I choose $Beta(\alpha = 38, \beta = 1862)$ as the prior because that distribution has mean $\alpha/(\alpha + \beta) = 0.02,$ median $0.0198,$ mode $0.0195,$ standard deviation approximately $0.019,$ and $$P(0.015 < \pi < 0.025) \approx 0.95.$$ These properties seem a reasonable match to the prior information you provided.

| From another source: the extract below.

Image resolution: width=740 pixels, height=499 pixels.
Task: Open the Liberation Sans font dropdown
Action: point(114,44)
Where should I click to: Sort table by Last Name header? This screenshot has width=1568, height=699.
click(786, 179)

The following program in R searches for the parameters $\alpha$ and $\beta$ starting with the relationship $\alpha/(\alpha + \beta) = 0.02$ or $\beta = 49\alpha$ to put enough probability in $(0.015, 0.025)$ to match your historical experience.

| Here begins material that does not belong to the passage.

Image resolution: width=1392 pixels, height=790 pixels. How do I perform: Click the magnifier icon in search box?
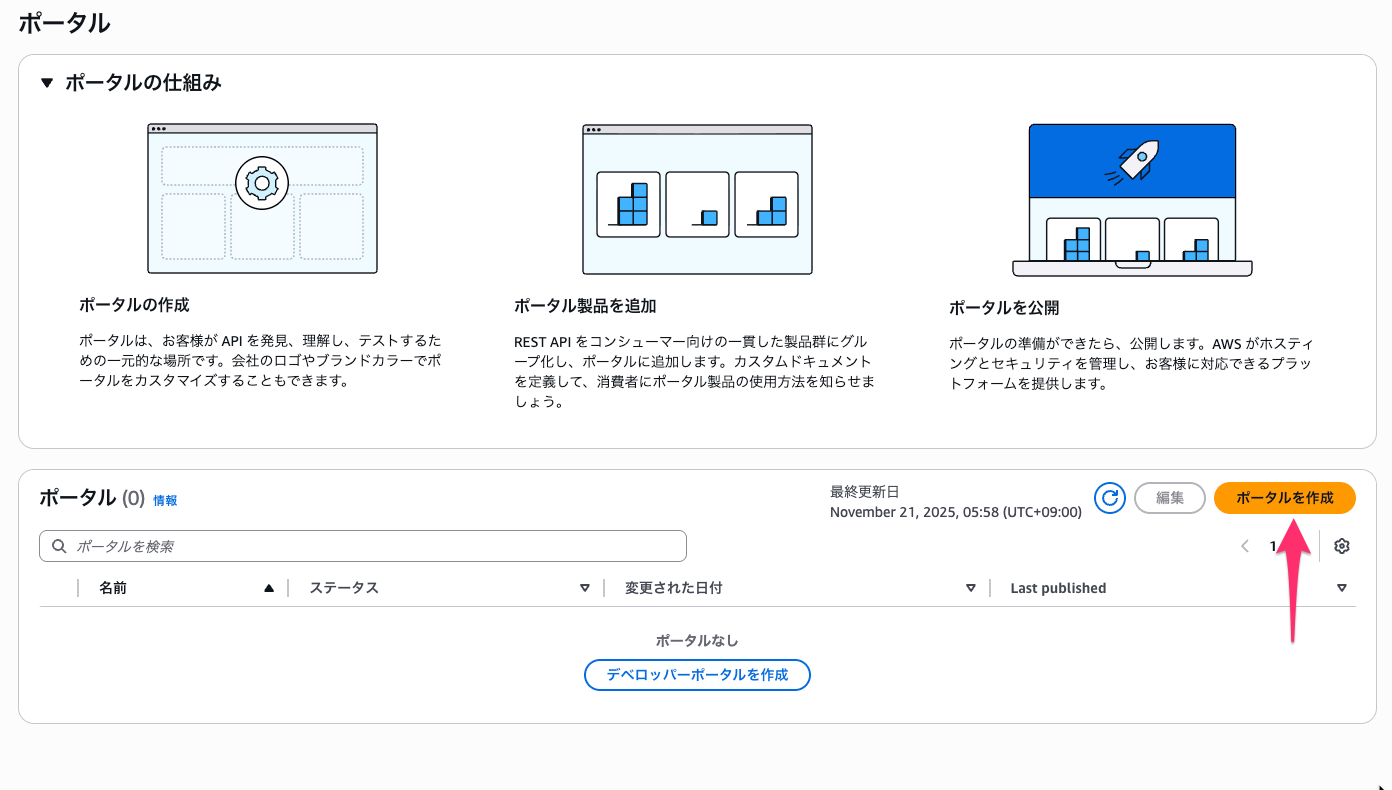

 al = 10:1150;  be = 49*al
 pr = diff(pbeta(c(.015,.975), al, be))
 a = min(al[pr > .95]);  b = 49*a;  a;  b
 ## 38
 ## 1862

Below is a histogram of many simulated values of $\pi \sim Beta(38, 1862)$ with the prior density curve (blue) and the best-fitting normal density superimposed.

enter image description here

If you observe your process through 100 trials and see $x$ successes, then the posterior distribution is obtained according to Bayes' Theorem by the relationship $$ \text{POSTERIOR} \propto \text{PRIOR} \times \text{LIKELIHOOD},$$ which gives $$ p(\pi|x) \propto p(\pi) \times p(x|\pi) \propto \pi^{38-1} (1 - \pi)^{1862-1} \times \pi^x (1 - \pi)^{100 - x} \propto \pi^{38+x-1} (1 - \pi)^{1862 + 100 - x - 1}.$$ Here we use proportionality symbols $\propto$ to indicate that the constants of integration can be ignored -- so that we show only the 'kernels' of the prior, likelihood, and posterior distributions. We recognize the result as the kernel of $Beta(38+x, 1862 + 100 - x),$ which has mean $\frac{38+x}{38 + 1862 + 100}.$

Thus, if there were $x = 3$ successes in 100 trials, we could say that the posterior mean $E(\pi|x) = 0.0205$ and that a 95% posterior probability interval (R code below) for $\pi$ is $(0.0148,\, 0.0271).$ This information about $\pi,$ based on prior information and relatively little data, could be used to predict the success rate during additional trials of the process as you suggest.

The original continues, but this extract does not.